Napoli, arrestato a Castellammare di Stabia il figlio del boss D’Alessandro: il 22enne ha tentato di fuggire sui tetti. Denunciato un impiegato comunale che lo ha aiutato nella fuga.
Tentativo di fuga spettacolare finito male per il figlio 22enne del boss D’Alessandro, che ha provato a scappare sui tetti per sottrarsi all’arresto.
L’episodio è avvenuto nella mattinata di mercoledì 30 ottobre a Castellammare di Stabia, in provincia di Napoli, durante un’operazione dei carabinieri della compagnia locale.
Il giovane, destinatario di un provvedimento di sospensione dell’affidamento al servizio sociale, è stato circondato e catturato dopo una caduta rovinosa, mentre un complice 20enne, dipendente comunale, è stato denunciato per favoreggiamento.
Il blitz dei carabinieri a Castellammare di Stabia
L’operazione è scattata quando i carabinieri del nucleo operativo si sono presentati presso l’abitazione del 22enne per notificargli un ordine di carcerazione firmato dall’Ufficio di Sorveglianza del Tribunale per i minorenni di Napoli.
Alla vista delle pattuglie, il giovane ha tentato la fuga arrampicandosi rapidamente sui tetti delle abitazioni adiacenti, nel tentativo di far perdere le proprie tracce.

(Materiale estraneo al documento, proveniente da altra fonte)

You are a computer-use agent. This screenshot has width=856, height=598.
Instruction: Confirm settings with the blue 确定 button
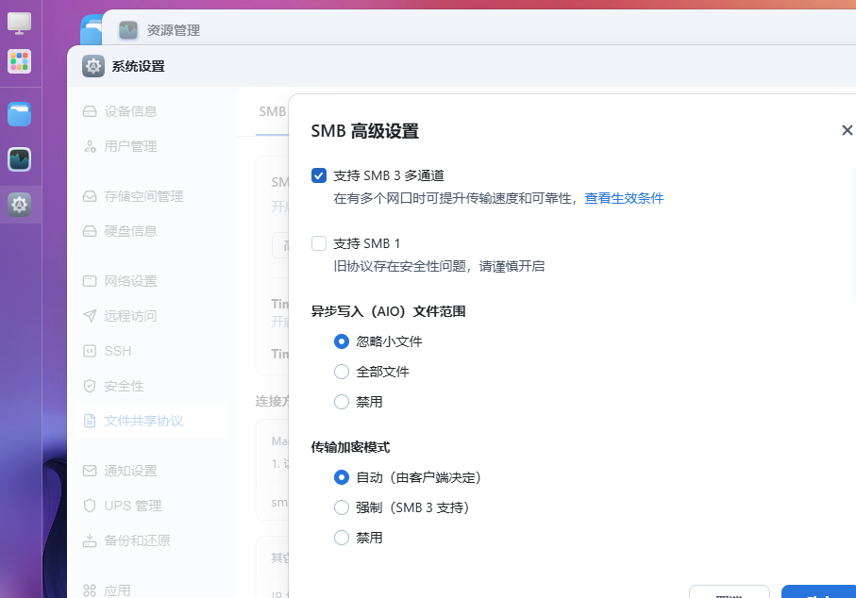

La fuga sui tetti e la cattura
La corsa, però, si è conclusa pochi minuti dopo: il 22enne, saltando da un tetto all’altro, ha perso l’equilibrio, cadendo malamente e venendo subito bloccato dai militari che avevano circondato la zona.
Il giovane, ferito in modo non grave, è stato tratto in arresto e condotto in caserma per le formalità di rito, prima del trasferimento in carcere.
Il complice e il favoreggiamento
Durante l’intervento, i carabinieri hanno identificato un 20enne, dipendente del Comune di Sant’Antonio Abate, accusato di aver ostacolato le operazioni dei militari e favorito la fuga del ricercato.
L’uomo è stato denunciato per favoreggiamento personale e resistenza a pubblico ufficiale.
Sequestrati tre chili di hashish a Gragnano
Parallelamente al blitz, i carabinieri hanno eseguito una seconda operazione antidroga nel vicino comune di Gragnano.
Durante i controlli, sono stati sequestrati tre chili di hashish, suddivisi in 30 panetti, nascosti in diversi punti tra piazza San Leone e vicolo Zuccariello.
La sostanza stupefacente era già pronta per la distribuzione sul mercato locale.

Il clan D’Alessandro e il controllo del territorio
Il giovane arrestato è il figlio di un esponente di spicco del clan D’Alessandro, storico gruppo criminale di Castellammare di Stabia attivo nel traffico di droga e nelle estorsioni.
L’operazione dei carabinieri si inserisce nel contesto delle attività di contrasto ai gruppi camorristici che operano tra Castellammare, Gragnano e i comuni limitrofi.
Indagini in corso e nuovi sviluppi
Le forze dell’ordine stanno ora approfondendo il ruolo del complice e i contatti del 22enne con ambienti criminali locali.
Non si esclude che il giovane avesse continuato a mantenere rapporti con esponenti del clan nonostante fosse sottoposto a misura alternativa alla detenzione.
L’impegno delle forze dell’ordine nel contrasto alla camorra stabiese
Il blitz conferma la costante attenzione delle autorità di pubblica sicurezza sulla zona stabiese, da anni teatro di scontri tra clan e retate antimafia.
Le indagini proseguiranno nelle prossime settimane per individuare altri eventuali fiancheggiatori e verificare il collegamento tra l’arrestato e i traffici illeciti scoperti a Gragnano.